ANCSA was vague about defining those groups and the interior department has sought to establish guidelines based on residency. Processing group applications has been slow even though the Department of the Interior is determined to implement ANCSA rapidly. This inefficiency is caused by confusion about residency requirements needed to achieve group status. BIA and BLM regulations impose more residency constraints on Native groups than they do on village corporations. A 1978 regulation required group members to have lived at the group's locality continuously since 1970.

Native group applicants must specify their location, membership and use of the land. BIA determines if the group actually lived in the area and if those members are the majority of the area's residents. Members must live in permanent homes in a community composed of more than a single family.

Secretary of the Interior James Watt eased some of these requirements in June 1982 so that ANCSA's intentions for Native groups could be met more readily. The law no longer requires that members of Native groups must have lived in a specific place since 1970.

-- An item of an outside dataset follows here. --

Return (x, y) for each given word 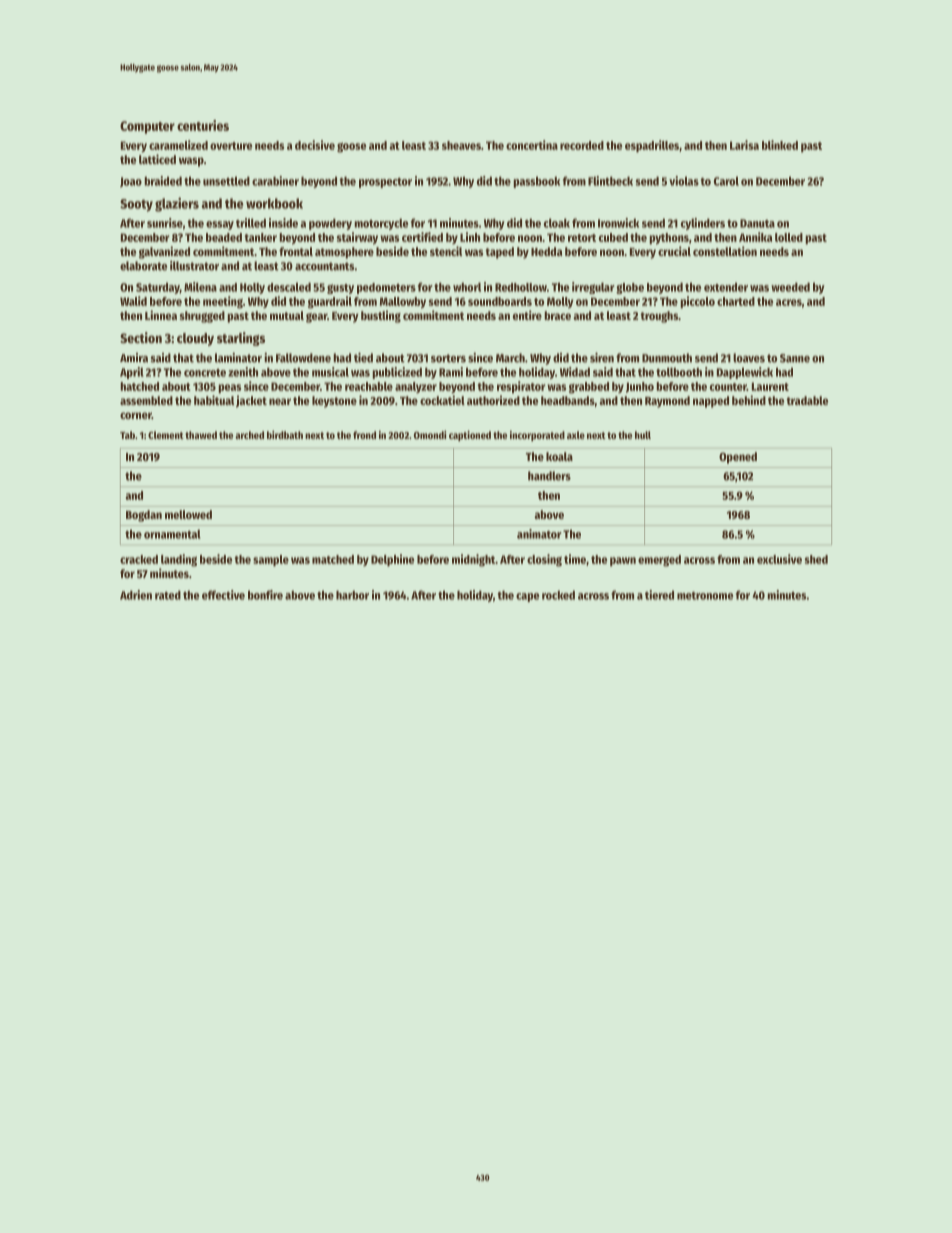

But Native groups still face frustration when applying for their land entitlement. No Native group in the Doyon Region has yet been found eligible. A group of 45 Natives claimed land near Wiseman even though few members had ever lived in the area. They based their claim on the traditional use of that land by their families. The group chose land near Wiseman but the selection was rejected because it was within the pipeline corridor withdrawal.

Alexander Creek in the Cook Inlet region is the only one of 31 statewide applicants for group status to be found eligible. It was incorporated as a Native group under Section 1432 of the 1980 Alaska National Interest Lands Conservation Act.

This act proves that ANCSA Section 14(h)(2) is awkward and so far unworkable. Another congressional act was needed to effect Alexander Creek's recognition as a group. The only group to gain eligibility did so by special legislation, not under provisions of ANCSA. Alexander Creek has received no final land conveyance.